Collections

Author

Marie-Hélène Burle

Values can be stored in collections. This section introduces tuples, dictionaries, sets, and arrays in Python.

Lists

Lists are declared in square brackets:

l = [2, 1, 3]
l
[2, 1, 3]
type(l)
list

They are mutable:

l.append(0)
l
[2, 1, 3, 0]

Lists are ordered:

['b', 'a'] == ['a', 'b']
False

They can have repeat values:

['a', 'a', 'a', 't']
['a', 'a', 'a', 't']

Lists can be homogeneous:

['b', 'a', 'x', 'e']
['b', 'a', 'x', 'e']
type('b') == type('a') == type('x') == type('e')
True

or heterogeneous:

[3, 'some string', 2.9, 'z']
[3, 'some string', 2.9, 'z']
type(3) == type('some string') == type(2.9) == type('z')
False

They can even be nested:

[3, ['b', 'e', 3.9, ['some string', 9.9]], 8]
[3, ['b', 'e', 3.9, ['some string', 9.9]], 8]

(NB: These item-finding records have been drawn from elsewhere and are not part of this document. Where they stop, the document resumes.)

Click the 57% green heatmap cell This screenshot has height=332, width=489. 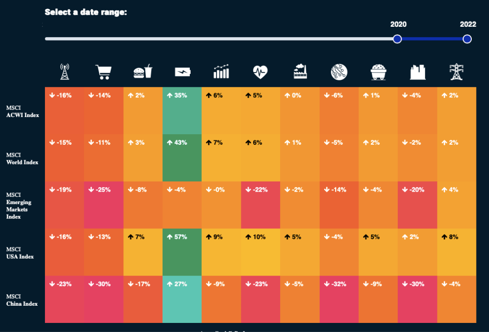[x=182, y=252]
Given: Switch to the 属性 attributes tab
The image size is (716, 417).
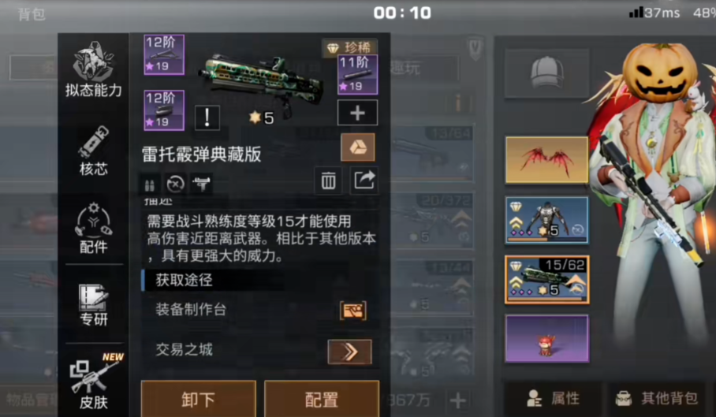Looking at the screenshot, I should (553, 398).
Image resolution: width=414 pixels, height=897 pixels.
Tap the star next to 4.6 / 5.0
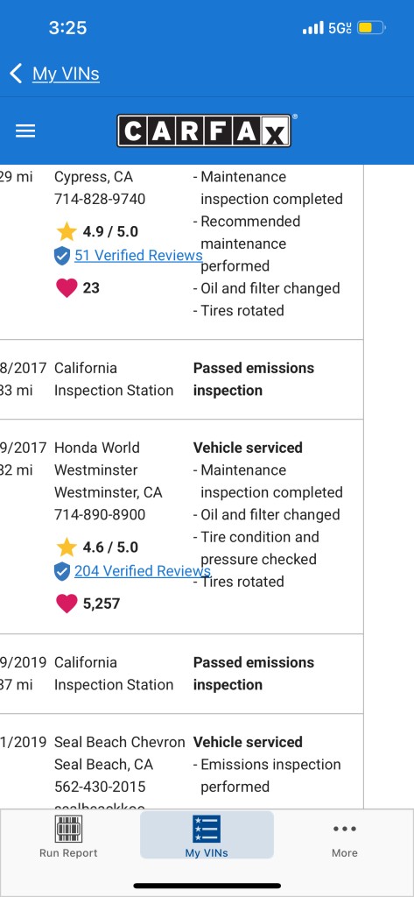click(x=67, y=547)
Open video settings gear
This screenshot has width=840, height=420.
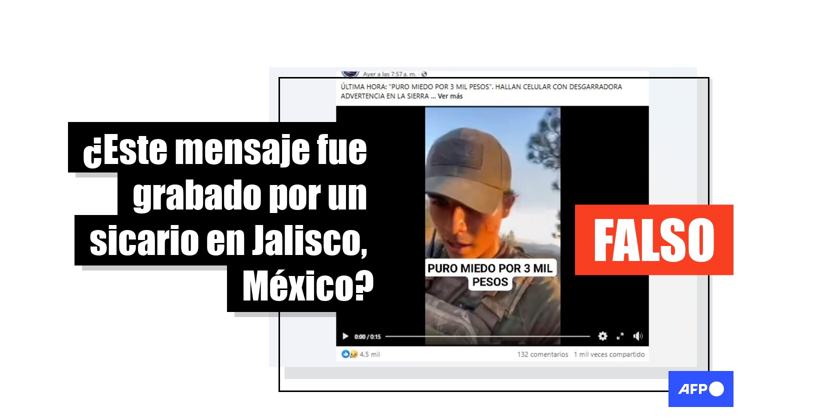pos(603,337)
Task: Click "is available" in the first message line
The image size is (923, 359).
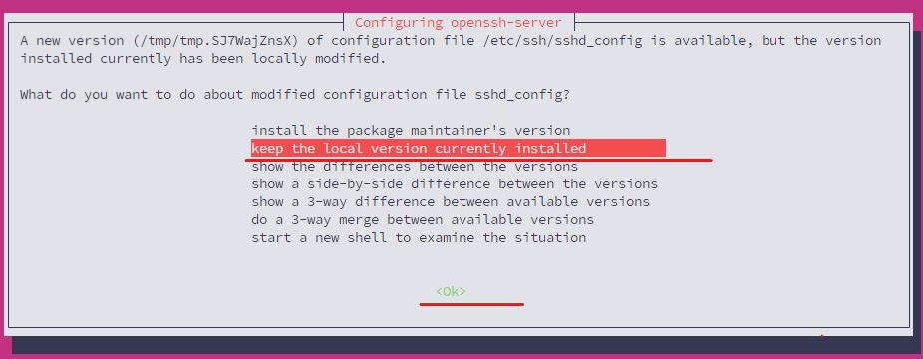Action: (x=711, y=41)
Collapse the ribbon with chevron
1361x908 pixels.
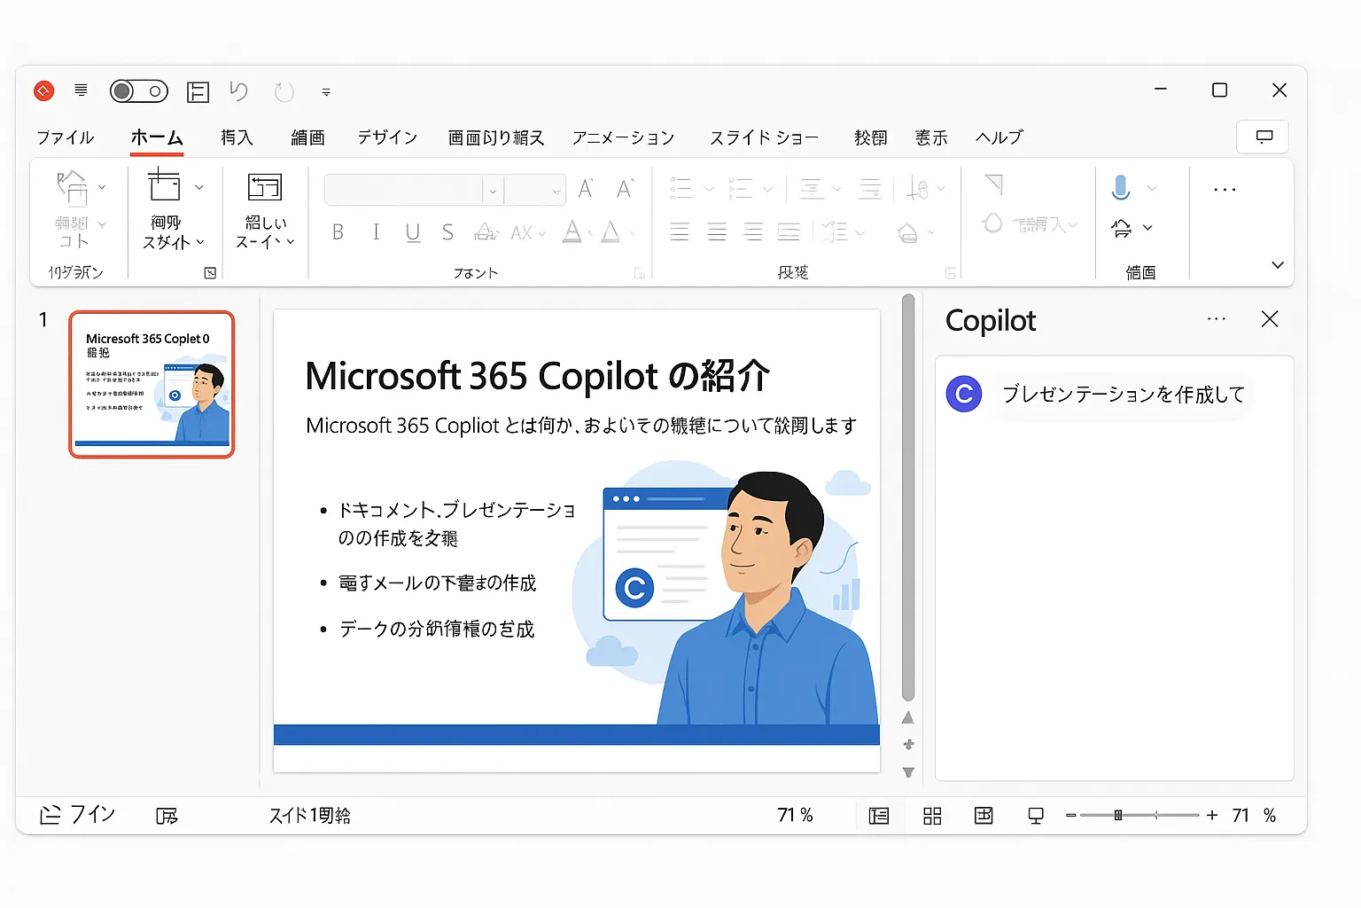(x=1277, y=265)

The length of a list is the number of items it contains and can be obtained with the function len:

len([3, ['b', 'e', 3.9, ['some string', 9.9]], 8])
3

To extract an item from a list, you index it:

[3, ['b', 'e', 3.9, ['some string', 9.9]], 8][0]
3

Python starts indexing at 0, so what we tend to think of as the “first” element of a list is for Python the “zeroth” element.

[3, ['b', 'e', 3.9, ['some string', 9.9]], 8][1]
['b', 'e', 3.9, ['some string', 9.9]]
[3, ['b', 'e', 3.9, ['some string', 9.9]], 8][2]
8
# Of course you can't extract items that don't exist
[3, ['b', 'e', 3.9, ['some string', 9.9]], 8][3]
---------------------------------------------------------------------------
IndexError                                Traceback (most recent call last)
Cell In[15], line 2
      1 # Of course you can't extract items that don't exist
----> 2 [3, ['b', 'e', 3.9, ['some string', 9.9]], 8][3]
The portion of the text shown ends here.